The after the event (ATE) insurance market is likely to face further turmoil after the Court of Appeal said it was unable to issue general guidance on the “reasonableness” of premium levels for this type of legal cover.

The court was asked in the case of Callery vs Gray to determine whether a £350 premium charged to a motor accident claimant, Mr Callery, by Temple Legal Protection, was “reasonable”. Although the court decided the £350 premium in Callery's case was “reasonable”, it indicated other policies should be settled on a case-by-case basis.

The reason, it said, was because there was insufficient data to properly assess the relationship between premiums and the risks associated with ATE cover.

This is despite the court considering a report, which it commissioned from costs judge Master O'Hare, that it said “revealed disputes between the various parties about the recoverability of certain elements of ATE premiums.”

The court explained how it reached its decision: “Master O'Hare did his best to investigate premium rates in the market. He found it was not possible to state standard or average premiums for different classes of business.”

Lawyers and members of the ATE insurance industry reacted with disappointment at the court's judgment, which was handed down on Tuesday (July 31).

Underwriting director of Temple Legal Protection, Chris Wait, lamented the court's lack of guidance on premiums.

He said: “Guidance on the reasonableness of premiums is urgently needed to avoid the issue of ATE cover becoming another legal wrangle similar to Dimond vs Lovell (the long-running credit hire case).”

Wait questioned the inference the court had drawn from Master O'Hare's report: “The court appears to have side-stepped many of the issues raised by Master O'Hare's fair and balanced report.”

He also took issue with the argument advanced by Norwich Union's lawyers in Callery vs Gray, that the maximum premium Temple should have charged in the case was £160.

He said: “This is complete nonsense.
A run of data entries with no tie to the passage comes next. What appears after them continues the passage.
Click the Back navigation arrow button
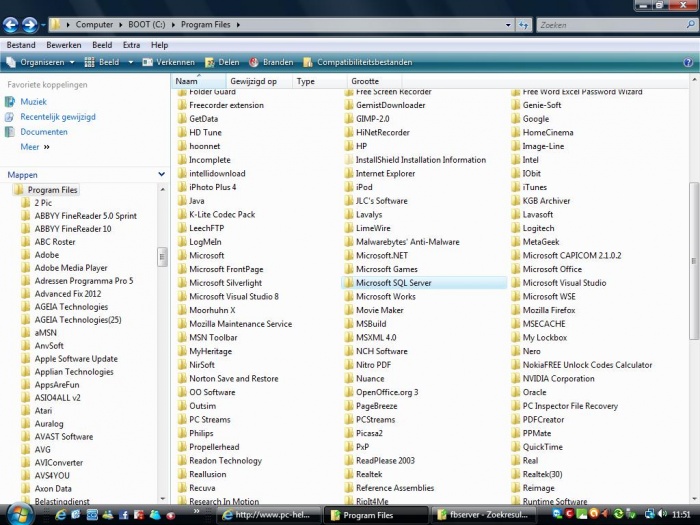700x525 pixels. coord(11,24)
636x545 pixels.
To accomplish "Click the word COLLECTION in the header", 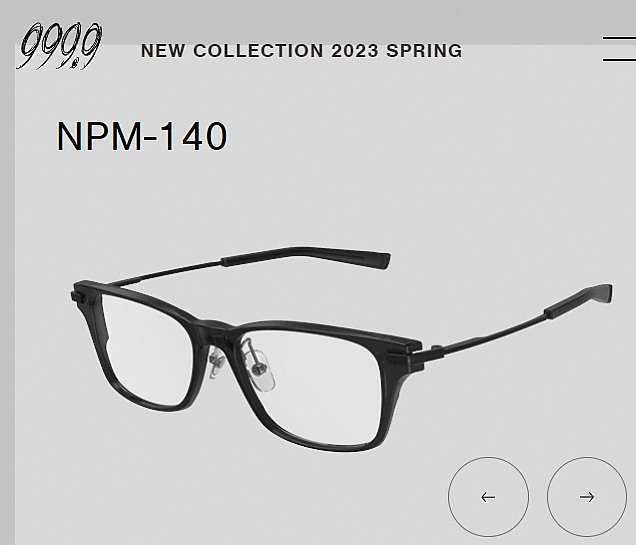I will (x=258, y=51).
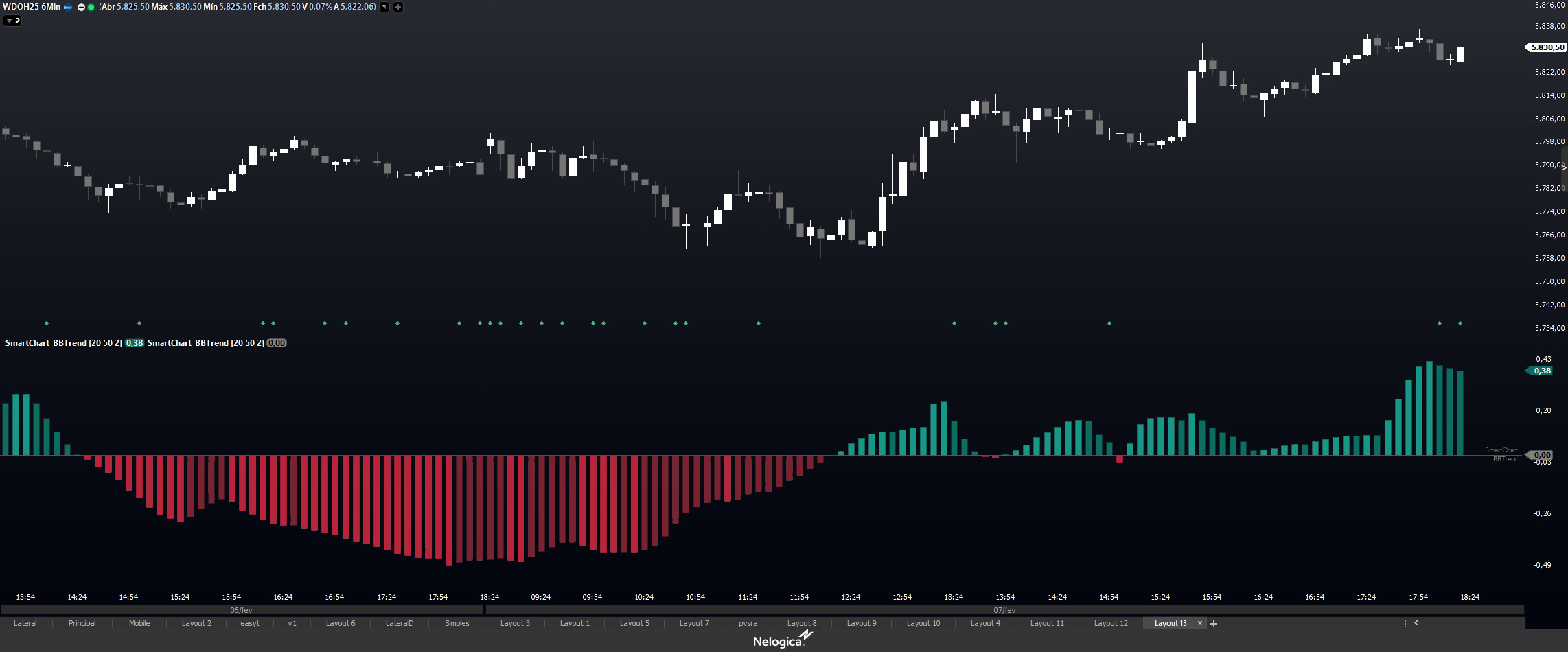Click the plus icon to add a new layout
The height and width of the screenshot is (652, 1568).
pyautogui.click(x=1213, y=623)
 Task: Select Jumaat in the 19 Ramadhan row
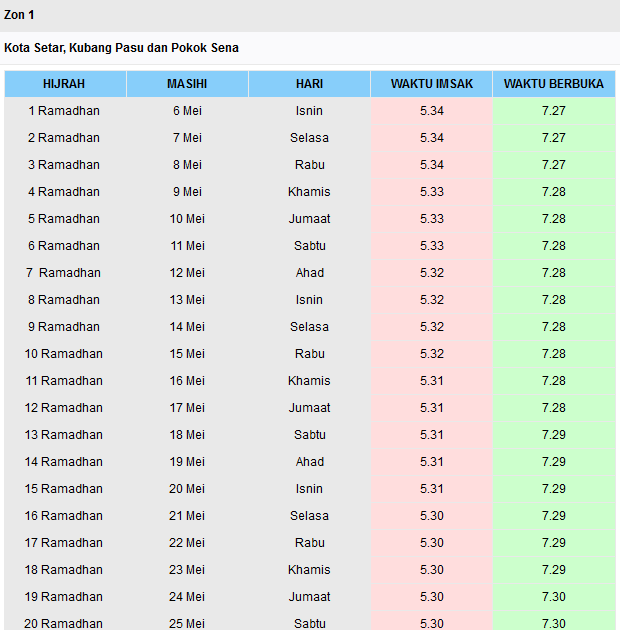[309, 597]
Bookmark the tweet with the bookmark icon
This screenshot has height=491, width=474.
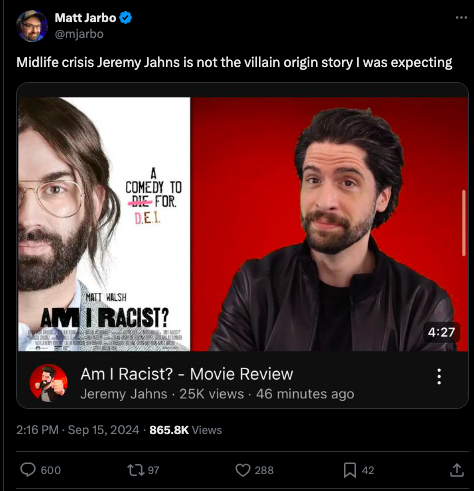(x=350, y=470)
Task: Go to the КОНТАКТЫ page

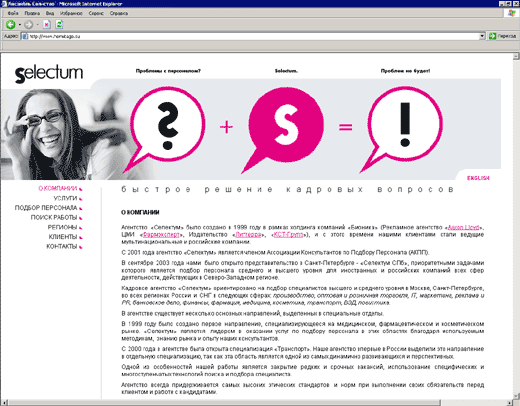Action: [62, 247]
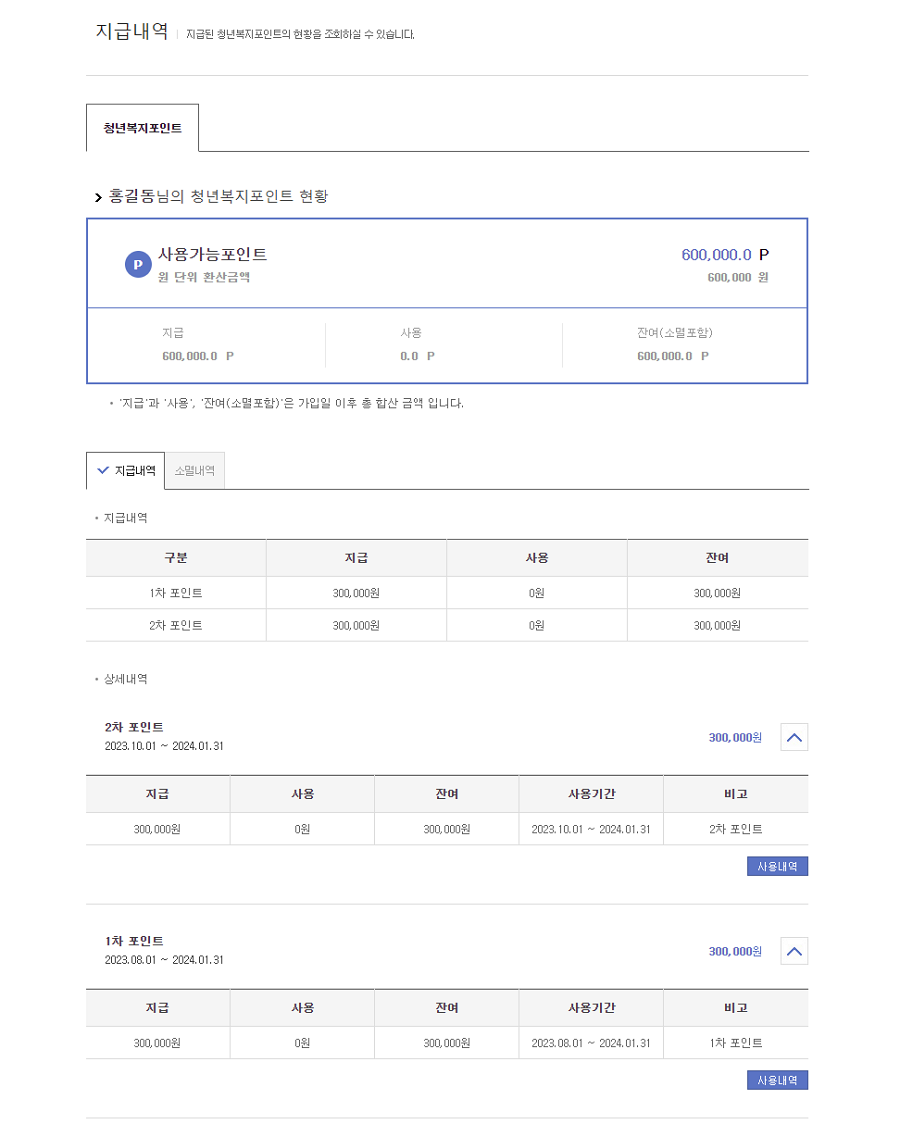This screenshot has height=1137, width=900.
Task: Click the 사용기간 header in detail table
Action: [590, 793]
If Norwich Union is suggesting a maximum premium of £160 for road accident cover, then why isn't it offering cover at this price?”

Chairman of the Forum of Insurance Lawyers (Foil) costs special interests group, Jason Rowley, agreed that the court had failed to offer general guidance on ATE premiums.

He said: “The judgment offers little clarity on the issue of what should be the appropriate level of premium for ATE insurance.”

However, Martin Cockx, partner in Manchester law firm Amelans, which fought the case on behalf of Callery, argued the judgment did provide clear guidance.

He said: “The judgment will make life much easier for lawyers acting for personal injury claimants and proves we have been acting correctly all along.”

A spokeswoman for Norwich Union said it was considering the detail of the judgment and was unable to respond at the time Insurance Times went to press.